Working midnights at the police department can be busy at times, but often, it is quiet. To pass the time, Laura Walkup started writing short stories in between calls.
A friend read her work and encouraged her to write more.
The stories expanded into novels. In 2008, Walkup left a position with the Bryan (Ohio) Police Department to become a full-time author, releasing her first novel, "Inherited Revenge." She was named a National Novel Writer's Month winner for 2011.
That year, she also published a second novel, "Storms of Azveron." Walkup has been working to complete another 50,000-word novel by the end of November for the 2012 competition.
Her most recent publication is "Site R Ravenrock," a science fiction thriller. It was released Oct. 3.
The author grew up on a small farm near Fremont and graduated from Lakota High School in 1989. From there, she went on to Terra Community College to complete an associate's degree in criminal justice and take a job with the Tiffin Police Department.
"My earliest literary influence would have been Mr. Doty from Lakota High School. His own passion in the literary world opened my eyes to the possibilities of writing my own novels," Walkup said.
She and her husband, Ben Walkup, and their five children now reside in the village of Pioneer, in Williams County. On a family vacation in the western U.S., Walkup noticed some unfamiliar military installations
and asked her husband what they were.
"He explained they were nuclear missile silos. Later on, I needed a similar location for my book 'Site R Ravenrock.' I started researching silos and fallout shelters I found the Ravenrock facility. ... It was designed to house and support Congress in case of a nuclear attack. It was the perfect place for my character to hide from an alien," Walkup said.
The self-published novel was released by Create Space Publishing and is available for sale at Amazon.com An independent publishing company for Amazon, Create Space allows independent authors to spend as much or as little on publishing and promoting their works as they wish.
"My books are printed on demand (POD) as orders are completed through online retailers like Amazon and Tower Books," Walkup said.
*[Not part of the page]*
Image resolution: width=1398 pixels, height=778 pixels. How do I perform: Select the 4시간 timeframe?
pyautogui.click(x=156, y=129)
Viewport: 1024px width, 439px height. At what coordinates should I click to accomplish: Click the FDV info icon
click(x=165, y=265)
More authors are turning to independent publishing. Walkup said the process is not overly complicated, but the writer must be familiar with computer programs. Her advice is to complete the manuscript and do research on various companies to see what they offer.
"I read about them online. I put a list together and compared them. For me, Create Space fit my needs the best. The biggest benefit for was Amazon.com's distribution. My work is available to purchase in the United States, Canada, the United Kingdom and Europe," Walkup said.
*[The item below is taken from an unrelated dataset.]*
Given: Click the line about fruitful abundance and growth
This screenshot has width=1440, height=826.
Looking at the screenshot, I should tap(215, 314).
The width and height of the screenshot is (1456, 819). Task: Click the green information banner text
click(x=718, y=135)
Each company has different directions and formats for manuscript submissions, page layouts and cover art. Walkup said it is important to follow the company's directions.
When she was preparing her first book, it took a couple days to get it formatted the way she wanted it, but her third book was completed in one afternoon.
"Three days later, I was holding the first copy in my hand. It does get easier as you progress," she said.
Walkup is working on another novel, "Dark Wyoming Skies," and "The Unimaginable," a series of short stories.
As e-readers become more popular, sales trends suggest e-reader sales will overtake traditional print books within the next few years. Walkup's works are distributed to iPad, Nook, Sony Reader and others.
After the first of the year, the author plans to schedule some book signings for people who still prefer to own hard copies of their favorite books.